Alfred: I’m using Rob Miles C# Yellow Book as a supplemental resource for my Honors Programming course. Rob and I have known each other for a number of years over the Internet but have met in person only once. He and I have a similar sense of humor and writing style and I like his books.
Doug: Does Bishop Guertin use cloud based storage? Whose?
Alfred: As a school we don’t use Google Apps for Education or Microsoft’s Office 365 at this time. We’ve long had a good in-house IT team and so have a sort of local cloud. Student work is stored on a group of network drives that they have access to anywhere in the building. They don’t have access from outside the building which is something I want to look into changing. On the other had we do have a cloud based student information system that supports handing in assignments from anywhere as well as access to assignments and supporting resources. I’d say we’re about half way to a true cloud environment.
Doug: Is this truly the future for education and elsewhere that so many are predicting?
Alfred: I think so. Education is growing more collaborative and the cloud really supports that. These days I do some consulting on the side and my projects all involve sharing either on Google Docs or Microsoft’s Skydrive. We need to prepare students for that future. More importantly though, the cloud supports anywhere anytime learning. For example my students can go online and get copies of all my PowerPoint decks, view videos I have recorded or that other people have recorded, and much more. At my school if we can’t have school because of snow or other issues, we can and do assign work via the cloud. Students do the work at home and submit it on the cloud. We don’t lose days because of snow anymore.
Doug: If a student had an interview with you and asked “Mr. Thompson, what computer programming languages should I learn?”, what advice would you give?
Doug: Let’s get back to the classroom. Long time computer educators like us did our job without models like SAMR and TPACK to guide us. Did we not push students to high enough levels?
Alfred: It depends on the teacher to some extent. I think that models can help but if the teacher is not ready to push the student they are not going to. On the other hand a well prepared teacher is going to push as hard/far as they can get away with regardless or model or not.

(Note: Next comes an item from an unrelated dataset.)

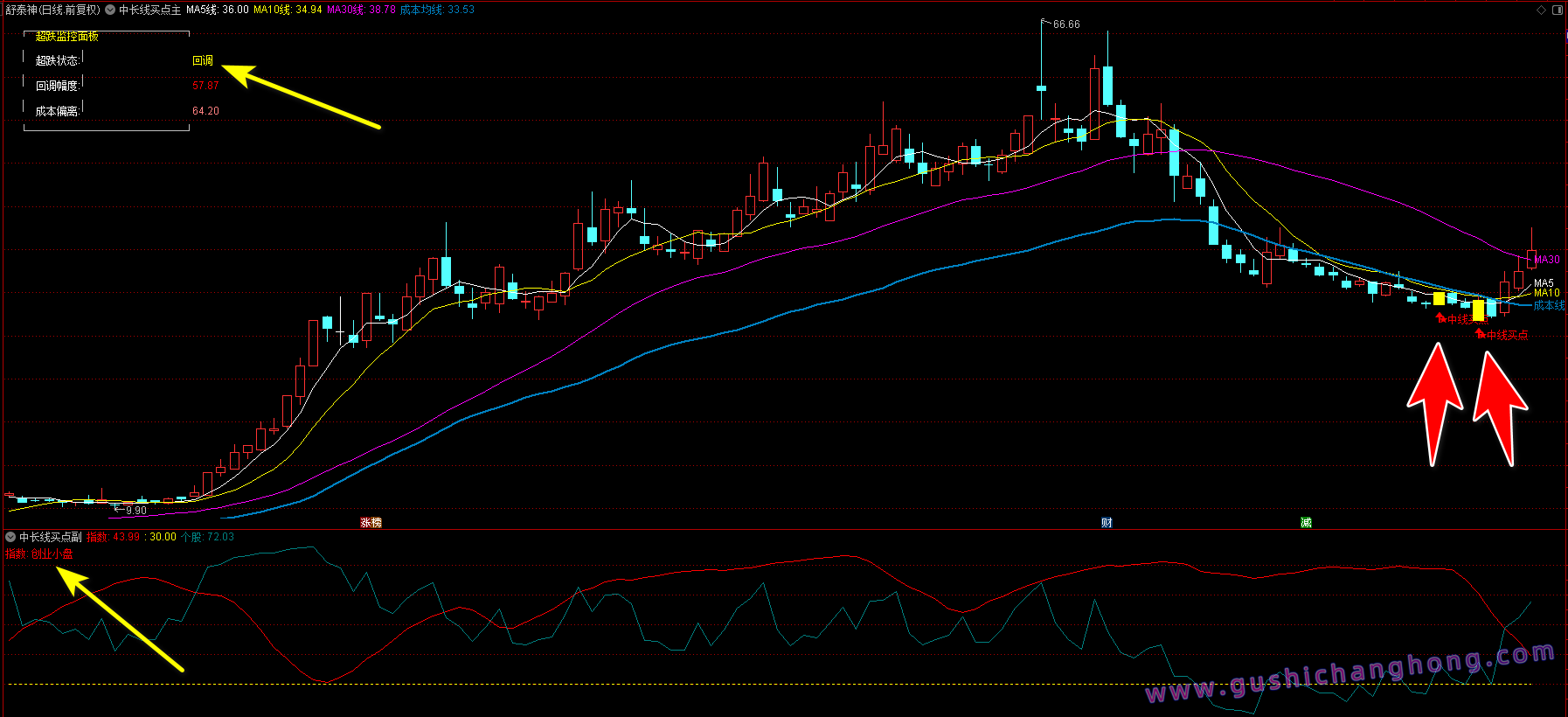Click the 成本均线 legend label
The width and height of the screenshot is (1568, 717).
point(422,10)

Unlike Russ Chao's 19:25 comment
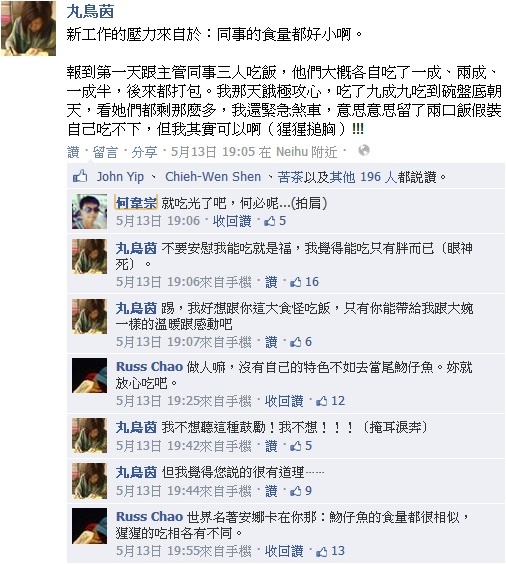click(x=284, y=401)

Doug: Every time I share a story about collaboration or project-based learning or theories, one of my Twitter followers is quick to note that it’s got an elementary school focus to it. Why don’t middle or high school teachers report and publish their successes?
Alfred: I wonder about that myself. There may be something about the elementary school culture that just encourages sharing among teachers. On the other hand middle and high school teachers are being pushed so very hard to have students master standardized tests that many of them fear to try too many new and untested methods. Administrators are not always encouraging either. Doing truly innovative work takes a lot of time as well. In technology, things keep changing so fast that many educators are running as fast as they can to stay in place. It doesn’t leave a lot of time to writing papers, submitting proposals or preparing talks.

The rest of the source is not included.